Ray Varkki, Northridge’s community capacity development co-ordinator, agrees. “A lot of people who walk in the doors looking for assistance don’t know that The Salvation Army is a church,” he says. “What we’re doing in community and family services is about planting seeds, inviting people to explore. We’re trying to connect people in the community with what we’re doing as a church. If I was going to use one word, it would be bridge.”
And it’s working. Since 2015, Sunday attendance has increased more than 100 per cent. This past January, Northridge celebrated as close to 30 people enrolled as members. The following photos are a window into this thriving corps.

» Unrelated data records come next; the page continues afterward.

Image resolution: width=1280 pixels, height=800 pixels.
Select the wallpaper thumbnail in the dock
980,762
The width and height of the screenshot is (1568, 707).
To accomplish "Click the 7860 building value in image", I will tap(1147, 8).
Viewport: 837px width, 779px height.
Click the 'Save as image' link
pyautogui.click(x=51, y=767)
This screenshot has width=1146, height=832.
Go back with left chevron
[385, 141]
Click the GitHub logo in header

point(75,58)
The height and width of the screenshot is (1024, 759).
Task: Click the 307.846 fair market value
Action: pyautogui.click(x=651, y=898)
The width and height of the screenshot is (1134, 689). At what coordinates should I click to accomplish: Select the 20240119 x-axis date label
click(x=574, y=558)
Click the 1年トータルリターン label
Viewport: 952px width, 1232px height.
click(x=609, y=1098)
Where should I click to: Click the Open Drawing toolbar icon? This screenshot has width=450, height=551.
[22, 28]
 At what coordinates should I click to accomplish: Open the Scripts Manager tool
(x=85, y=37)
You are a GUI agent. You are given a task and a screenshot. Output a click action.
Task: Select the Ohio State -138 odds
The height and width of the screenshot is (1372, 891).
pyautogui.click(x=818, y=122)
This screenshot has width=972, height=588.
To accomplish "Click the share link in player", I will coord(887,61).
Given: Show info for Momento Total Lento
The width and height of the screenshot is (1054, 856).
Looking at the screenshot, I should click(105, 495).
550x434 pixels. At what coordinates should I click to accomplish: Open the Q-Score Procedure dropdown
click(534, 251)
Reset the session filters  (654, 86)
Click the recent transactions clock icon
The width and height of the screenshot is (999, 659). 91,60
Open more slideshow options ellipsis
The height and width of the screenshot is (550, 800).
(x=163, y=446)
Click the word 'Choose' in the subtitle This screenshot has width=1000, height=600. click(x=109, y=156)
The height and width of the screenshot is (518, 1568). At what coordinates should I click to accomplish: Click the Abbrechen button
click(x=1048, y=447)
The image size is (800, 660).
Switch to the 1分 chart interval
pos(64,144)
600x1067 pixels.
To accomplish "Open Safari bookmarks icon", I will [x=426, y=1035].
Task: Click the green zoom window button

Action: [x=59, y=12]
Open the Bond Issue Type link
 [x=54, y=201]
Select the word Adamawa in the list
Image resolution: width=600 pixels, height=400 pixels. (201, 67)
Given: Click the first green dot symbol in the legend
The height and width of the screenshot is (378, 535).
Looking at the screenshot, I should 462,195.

When people come to Northridge’s family help centre in need of food, clothing or community referrals, they find Brian and Betty Chatterton waiting with fresh coffee and cookies. “Everybody who comes through that door gets a hug and a smile,” she says. “If they’re new and don’t know what to do—we want them to feel comfortable. So if we play with the kids for a little bit while they fill out the forms, it’s just a little thing, but it means a lot.” The Chattertons also help prepare dinner for the ALPHA program. Cindy Atkinson, a volunteer who attends Northridge, assists Dwayne, who started coming to the family help centre when he got sick and could no longer work. “It’s helping me keep on track with all my bills and food that I can’t afford now,” he says. “It’s been difficult, but these guys are fantastic. They will help you if you fall behind, to get caught back up—to become alive again, because it can be depressing. But since coming here, I’ve been a lot better. They’re always there to help with whatever is needed."
Christine Lawrence helps a client register for the Ontario Electricity Support Program. Along with the family help centre, Northridge’s community services also include a homelessness prevention program and immigration and settlement services. “Northridge serves a large geographic region where there has been an increase in homelessness, addiction, unemployment—a lot of struggling families,” says Ray Varkki.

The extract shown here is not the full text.